» **TO-DO ITEM**
Reproduce the material below word for word, from the line containing "on legend-tick-label: 160." through the last line of the material, including both. Leave the pictures out.

» **DATA FOR ANALYSIS**
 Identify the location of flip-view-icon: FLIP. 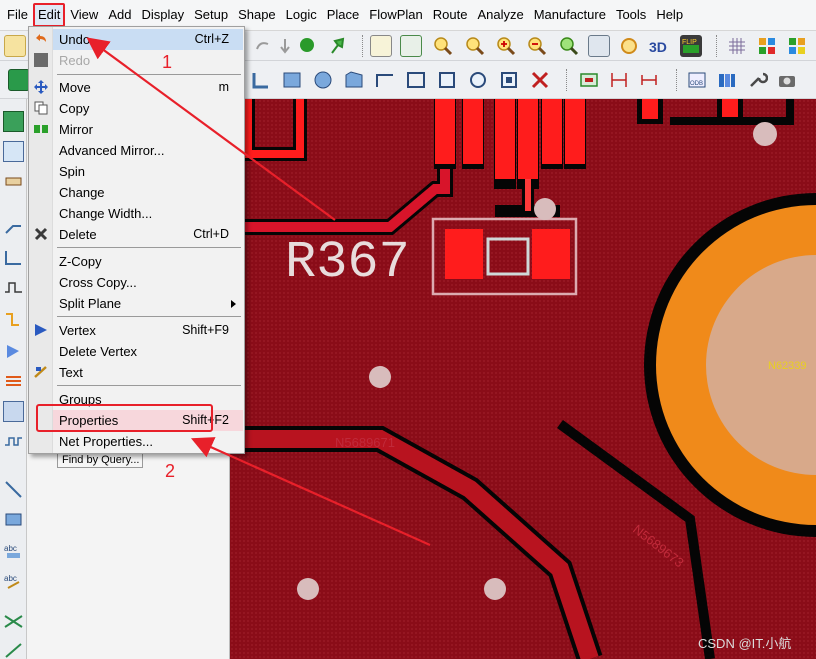
(691, 46).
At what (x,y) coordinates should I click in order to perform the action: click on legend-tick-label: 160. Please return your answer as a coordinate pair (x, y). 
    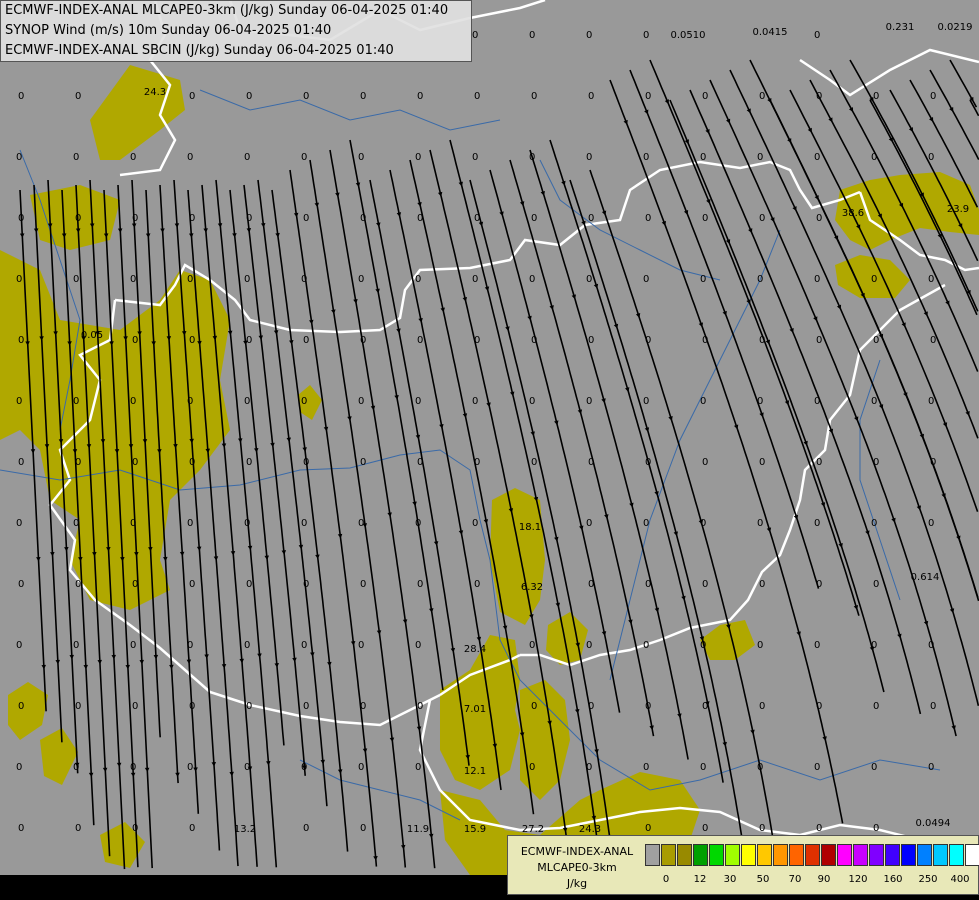
    Looking at the image, I should click on (893, 880).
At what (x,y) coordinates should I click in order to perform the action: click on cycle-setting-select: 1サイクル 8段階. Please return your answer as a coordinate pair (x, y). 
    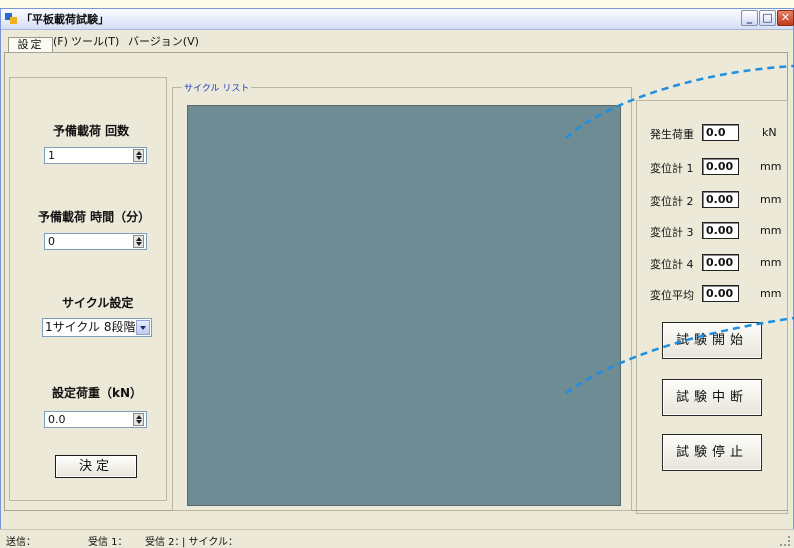
    Looking at the image, I should click on (97, 328).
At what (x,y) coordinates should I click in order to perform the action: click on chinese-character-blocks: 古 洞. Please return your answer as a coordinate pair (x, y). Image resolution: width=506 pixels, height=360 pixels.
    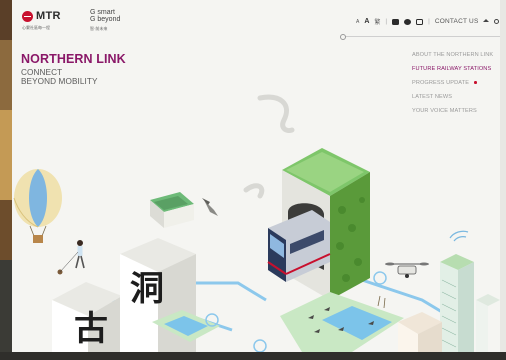
    Looking at the image, I should click on (124, 295).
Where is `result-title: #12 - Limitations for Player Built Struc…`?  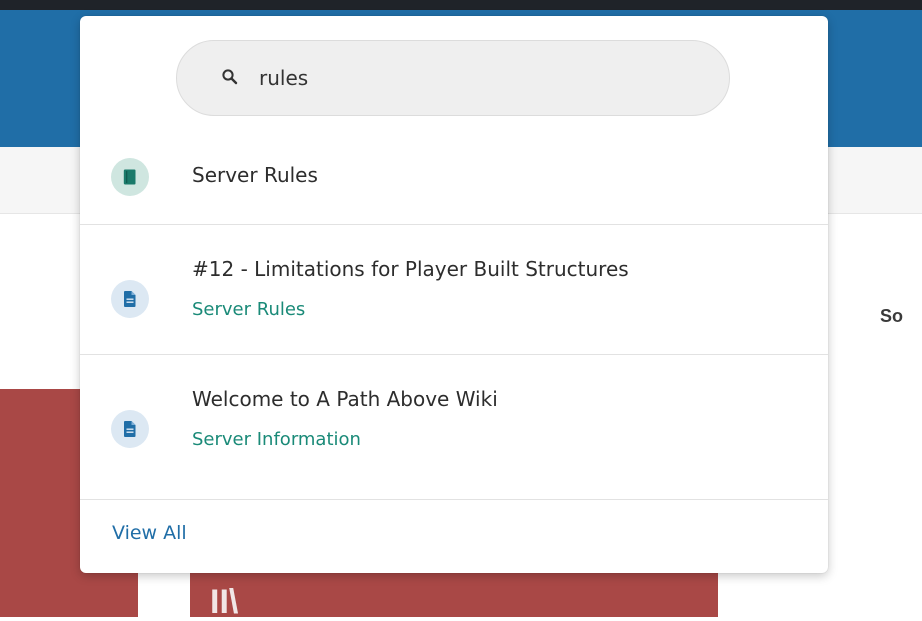
result-title: #12 - Limitations for Player Built Struc… is located at coordinates (410, 269).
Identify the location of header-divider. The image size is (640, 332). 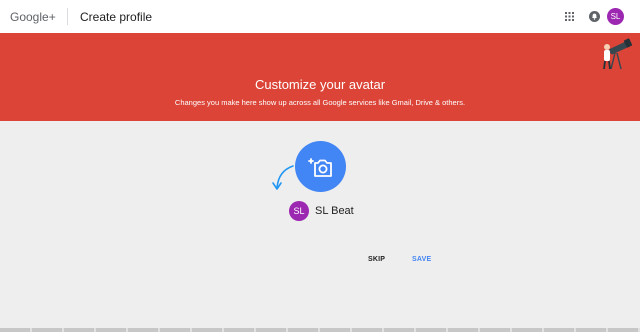
(68, 16).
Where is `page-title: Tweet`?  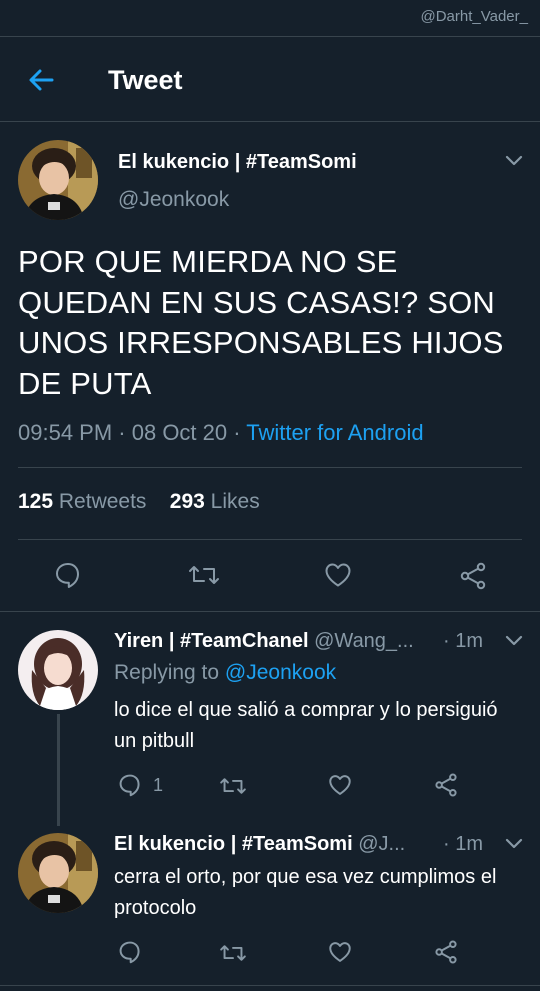
page-title: Tweet is located at coordinates (146, 80).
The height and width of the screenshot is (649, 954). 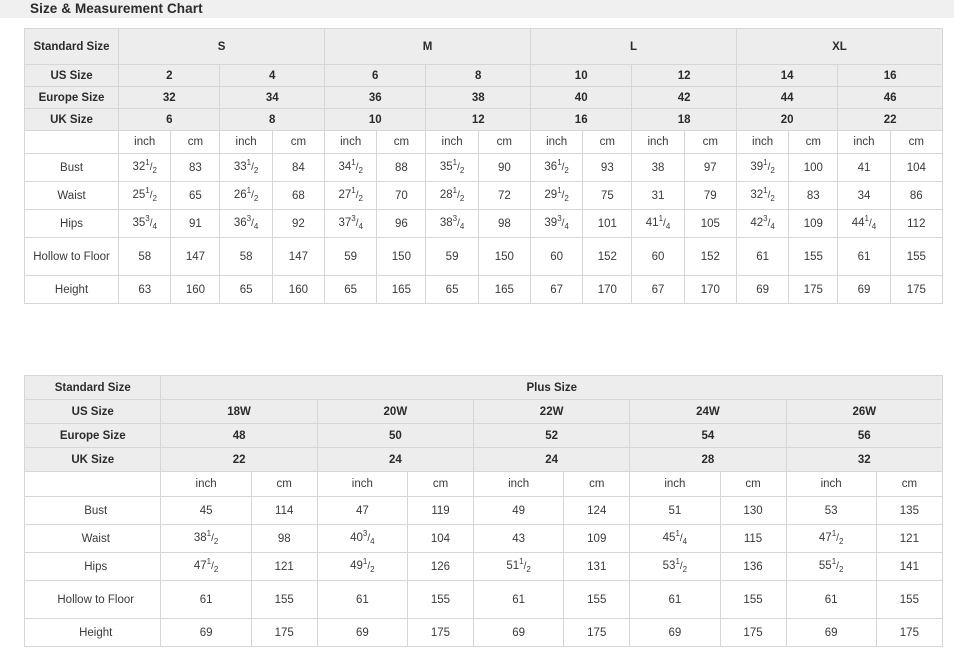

» **EXERCISE RESPONSE**
At what (x,y) coordinates should I click in order to perform the action: click on legend-tick-label: 160. Please return your answer as a coordinate pair (x, y). 
    Looking at the image, I should click on (893, 880).
At what (x,y) coordinates should I click in order to perform the action: click on cycle-setting-select: 1サイクル 8段階. Please return your answer as a coordinate pair (x, y). 
    Looking at the image, I should click on (97, 328).
At what (x,y) coordinates should I click in order to perform the action: click on chinese-character-blocks: 古 洞. Please return your answer as a coordinate pair (x, y). Image resolution: width=506 pixels, height=360 pixels.
    Looking at the image, I should click on (124, 295).
Where is `result-title: #12 - Limitations for Player Built Struc…`?  
result-title: #12 - Limitations for Player Built Struc… is located at coordinates (410, 269).
Identify the location of header-divider. The image size is (640, 332). 
(68, 16).
Where is `page-title: Tweet`?  
page-title: Tweet is located at coordinates (146, 80).
The height and width of the screenshot is (649, 954). 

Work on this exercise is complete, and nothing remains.